Havia também um padrão sazonal nas viagens dos piratas. Os meses de inverno eram passados no Caribe, e, em abril ou maio, os bucaneiros às vezes rumavam para o norte. O Barba Negra estava na costa da Virgínia em outubro de 1717; em 1718 ele atacou Charleston, na Carolina do Sul, bloqueou o porto e manteve a cidade sitiada. Nos invernos seguintes, saqueou navios na costa de St. Kitts e na baía de Honduras. Os piratas também vasculharam a costa da África ocidental em busca de ouro, marfim e escravos, e também circundaram a América do Sul, tal como Drake fizera, para se apossarem dos navios espanhóis com tesouros que estivessem no Pacífico.
Cordingly fornece alguns dados novos sobre a incipiente democracia pirata. No navio pirata, o capitão era eleito e eventualmente deposto pelo voto da maioria da tripulação. Na maioria dos casos era a tripulação, e não o capitão, que decidia sobre o destino das viagens piratas e o momento do ataque. John Rackham, também conhecido como Calico Jack (calico é um tipo de chita), devido às roupas coloridas que usava, assumiu o comando de uma embarcação pirata em 1718, servindo-se de ameaças a um capitão que desistira do ataque a uma fragata francesa que navegava a favor do vento, sendo então eleito em seu lugar.

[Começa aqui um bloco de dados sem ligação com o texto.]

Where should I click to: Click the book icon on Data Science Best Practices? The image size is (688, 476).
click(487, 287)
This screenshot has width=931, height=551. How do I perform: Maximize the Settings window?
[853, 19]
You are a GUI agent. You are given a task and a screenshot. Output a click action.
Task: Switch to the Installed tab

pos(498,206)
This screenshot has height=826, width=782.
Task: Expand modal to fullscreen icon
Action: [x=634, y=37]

Henry Avery, ou Long Ben, ex-aspirante à marinha real, passou à direção do corsário Charles em 1694, em mares da Espanha, quando seu capitão se revelou não estar à altura do cargo, incapacitado pela bebida. Avery rebatizou o navio de Fancy e zarpou para Madagascar e Mar Vermelho, onde, à espera de uma emboscada contra os navios peregrinos que se dirigiam da Índia à Meca, capturou o Ganj-i-Sawai, o maior dentre os navios do grão-mogol da Índia, ataque esse que rendeu a cada homem mil libras.

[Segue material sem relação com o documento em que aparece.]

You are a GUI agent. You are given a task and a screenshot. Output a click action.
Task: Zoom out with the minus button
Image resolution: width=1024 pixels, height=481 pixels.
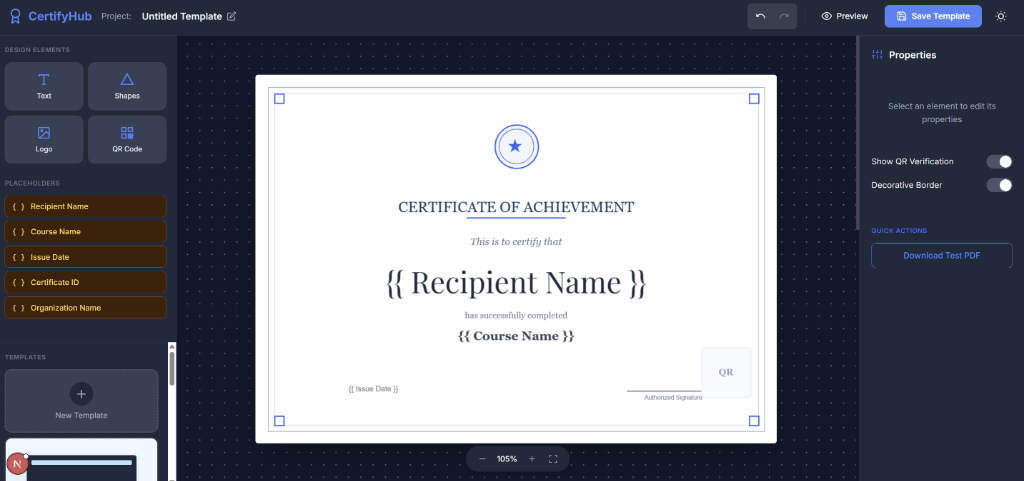[482, 459]
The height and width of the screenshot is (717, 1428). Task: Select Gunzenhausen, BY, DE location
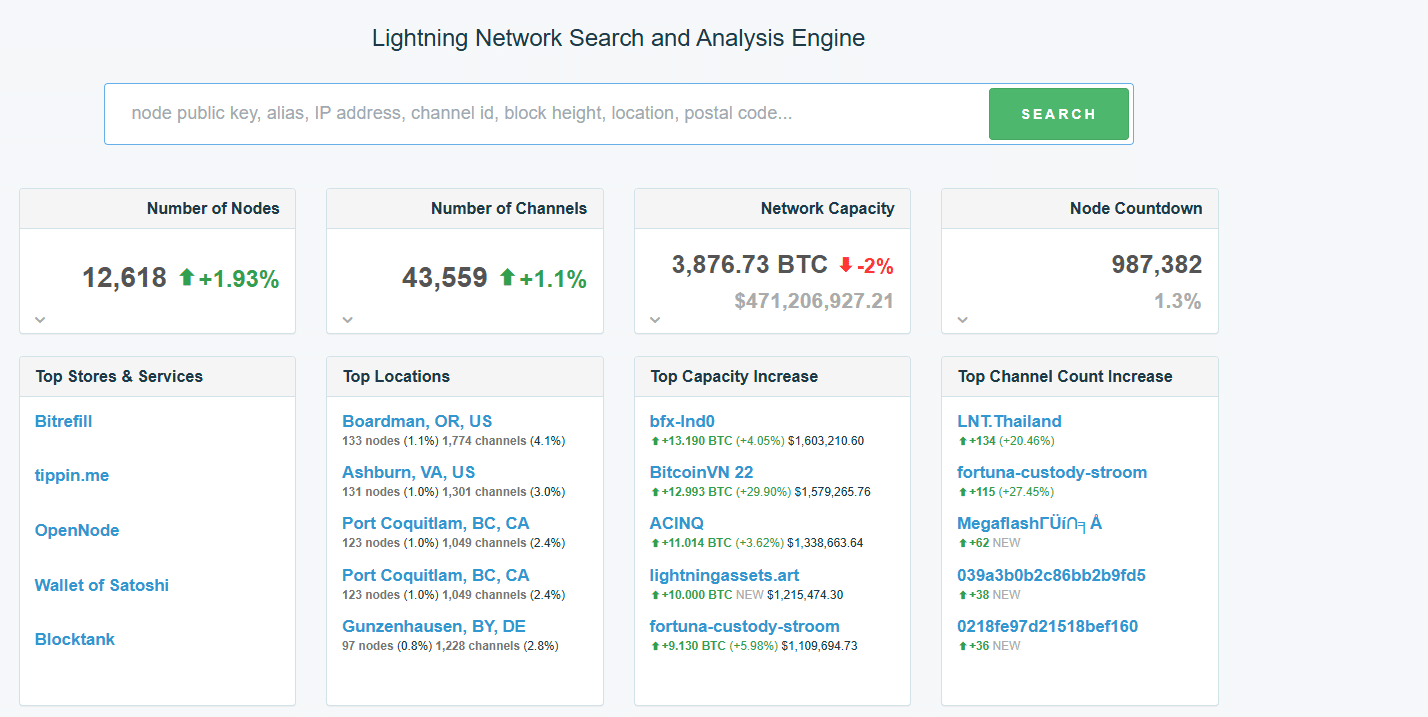point(434,627)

A façanha de Avery em breve seria comemorada nos palcos de Londres, no Teatro Real, em Drury Lane, em 1713, com o melodrama "The Successful Pirate" (O Pirata Bem-Sucedido), ficando um bom tempo em cartaz, e que, conforme Cordingly faz notar, deu início a uma sucessão de melodramas de temática pirata, mais tarde parodiados em opereta de Gilbert e Sullivan. O próprio Avery morreu indigente no porto pesqueiro de Bideford, em Devon, tendo perdido sua riquezas em trapaças de comerciantes locais e "sem valer sequer o preço de um caixão".

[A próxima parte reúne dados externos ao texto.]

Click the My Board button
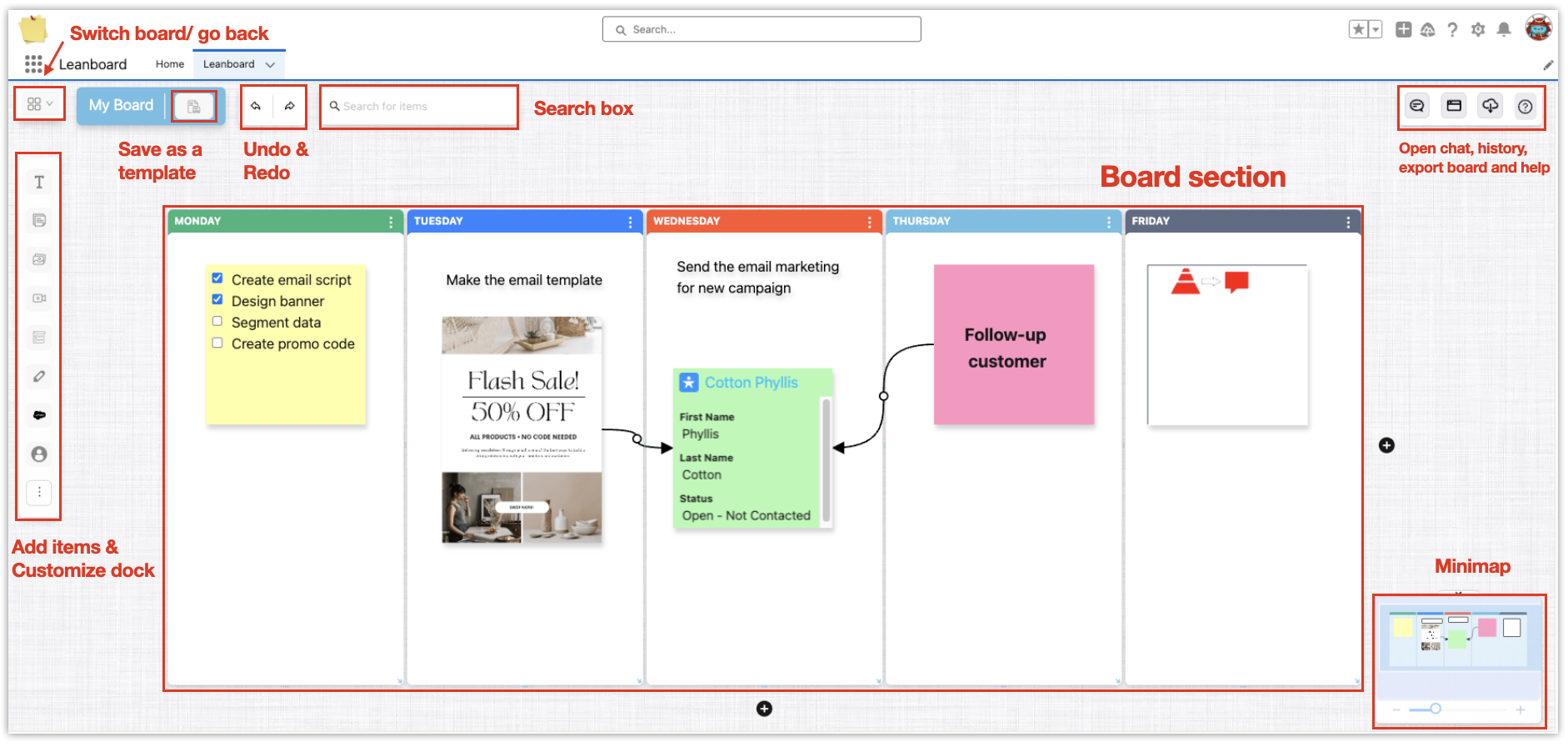This screenshot has height=747, width=1568. [x=122, y=105]
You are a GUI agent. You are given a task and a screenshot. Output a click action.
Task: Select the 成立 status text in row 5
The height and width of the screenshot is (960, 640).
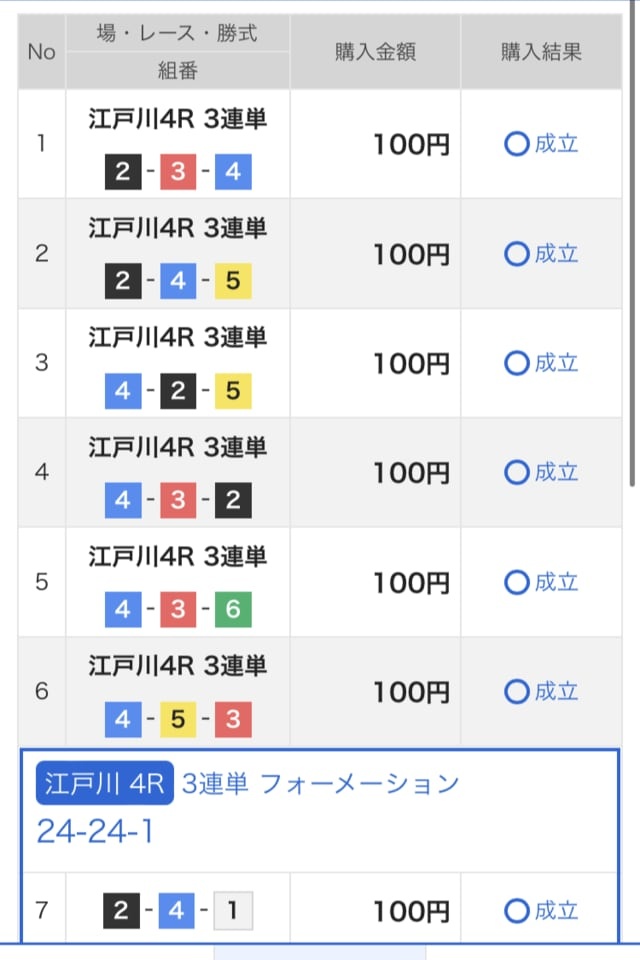(x=557, y=582)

As tripulações das embarcações piratas frequentemente firmavam contratos por escrito que estabeleciam as regras de comportamento a bordo, critérios de distribuição das pilhagens, além de definirem os valores das indenizações pelos ferimentos (600 "peças de oito" pela perda do braço direito, 500 pelo braço esquerdo, 100 pela perda de cada olho ou dedo). Trapaça entre os próprios piratas implicava pesadas retaliações. De acordo com os estatutos elaborados pelos homens chefiados por Bartholomew Roberts, a punição para aquele que desertasse da companhia seria abandoná-lo em ilha ou cabo deserto. Nos casos em que o "roubo fosse apenas entre os pares", depois de "fazer um talho nas orelhas e nariz daquele que fosse culpado", o pirata infrator era abandonado em alguma região sabidamente desabitada. Os estatutos da tripulação de Robert determinavam que as luzes fossem apagadas às 20h; após esse horário, aqueles "ainda dispostos a uma bebida" tinham que se dirigir ao convés.